WORKING DATA:
=-=-=-=-=
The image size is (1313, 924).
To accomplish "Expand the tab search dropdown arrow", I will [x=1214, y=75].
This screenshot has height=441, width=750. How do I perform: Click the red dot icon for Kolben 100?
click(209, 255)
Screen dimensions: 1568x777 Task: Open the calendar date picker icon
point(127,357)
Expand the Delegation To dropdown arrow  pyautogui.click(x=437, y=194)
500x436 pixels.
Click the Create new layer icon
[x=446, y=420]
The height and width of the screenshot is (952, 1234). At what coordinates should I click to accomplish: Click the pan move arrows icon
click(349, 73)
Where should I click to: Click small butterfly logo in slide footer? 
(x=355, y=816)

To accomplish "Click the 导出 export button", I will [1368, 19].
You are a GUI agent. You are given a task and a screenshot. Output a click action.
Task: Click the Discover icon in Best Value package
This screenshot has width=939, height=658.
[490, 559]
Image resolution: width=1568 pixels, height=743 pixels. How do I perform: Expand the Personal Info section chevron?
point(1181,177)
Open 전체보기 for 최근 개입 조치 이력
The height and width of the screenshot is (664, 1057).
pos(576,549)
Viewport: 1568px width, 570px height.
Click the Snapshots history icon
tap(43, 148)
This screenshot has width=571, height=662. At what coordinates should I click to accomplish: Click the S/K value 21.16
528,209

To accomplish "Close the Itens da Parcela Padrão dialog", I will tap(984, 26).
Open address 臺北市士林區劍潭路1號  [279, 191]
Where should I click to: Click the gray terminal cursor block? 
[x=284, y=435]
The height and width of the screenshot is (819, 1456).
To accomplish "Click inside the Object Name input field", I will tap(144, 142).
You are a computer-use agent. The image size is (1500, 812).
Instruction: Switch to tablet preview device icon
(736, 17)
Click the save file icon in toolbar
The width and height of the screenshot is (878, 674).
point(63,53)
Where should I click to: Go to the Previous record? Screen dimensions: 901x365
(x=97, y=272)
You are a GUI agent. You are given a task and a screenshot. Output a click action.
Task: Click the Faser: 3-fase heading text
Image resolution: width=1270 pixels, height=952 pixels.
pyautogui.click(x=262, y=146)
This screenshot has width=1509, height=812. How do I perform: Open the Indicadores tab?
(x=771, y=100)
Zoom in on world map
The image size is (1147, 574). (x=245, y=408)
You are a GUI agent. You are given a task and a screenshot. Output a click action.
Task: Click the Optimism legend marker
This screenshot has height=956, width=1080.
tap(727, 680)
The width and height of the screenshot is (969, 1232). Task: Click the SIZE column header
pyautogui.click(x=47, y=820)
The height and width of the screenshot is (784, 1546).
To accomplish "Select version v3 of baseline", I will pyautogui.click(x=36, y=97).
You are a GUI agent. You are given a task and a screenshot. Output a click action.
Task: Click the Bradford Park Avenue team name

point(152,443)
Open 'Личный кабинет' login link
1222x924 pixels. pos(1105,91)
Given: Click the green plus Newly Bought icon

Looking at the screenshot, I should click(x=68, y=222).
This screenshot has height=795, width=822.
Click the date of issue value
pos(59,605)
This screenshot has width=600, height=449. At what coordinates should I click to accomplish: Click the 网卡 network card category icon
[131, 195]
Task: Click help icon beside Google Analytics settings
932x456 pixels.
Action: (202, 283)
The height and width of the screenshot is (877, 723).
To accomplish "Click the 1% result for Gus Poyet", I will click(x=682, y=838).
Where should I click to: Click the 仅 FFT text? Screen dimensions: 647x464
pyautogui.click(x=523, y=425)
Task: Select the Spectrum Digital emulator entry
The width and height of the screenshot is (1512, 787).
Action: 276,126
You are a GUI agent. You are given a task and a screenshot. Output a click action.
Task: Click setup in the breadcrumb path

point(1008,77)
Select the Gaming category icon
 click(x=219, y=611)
=-=-=-=-=
WHAT YOU HAVE TO DO:
Please copy the lines above verbatim, starting with the very first line and ending with the line that contains "click(349, 73)", with that line included.

RESPONSE TO THIS TASK:
The image size is (1313, 924).
To accomplish "Expand the tab search dropdown arrow", I will [x=1214, y=75].
This screenshot has height=441, width=750. How do I perform: Click the red dot icon for Kolben 100?
click(209, 255)
Screen dimensions: 1568x777 Task: Open the calendar date picker icon
point(127,357)
Expand the Delegation To dropdown arrow  pyautogui.click(x=437, y=194)
500x436 pixels.
Click the Create new layer icon
[x=446, y=420]
The height and width of the screenshot is (952, 1234). At what coordinates should I click to accomplish: Click the pan move arrows icon
click(349, 73)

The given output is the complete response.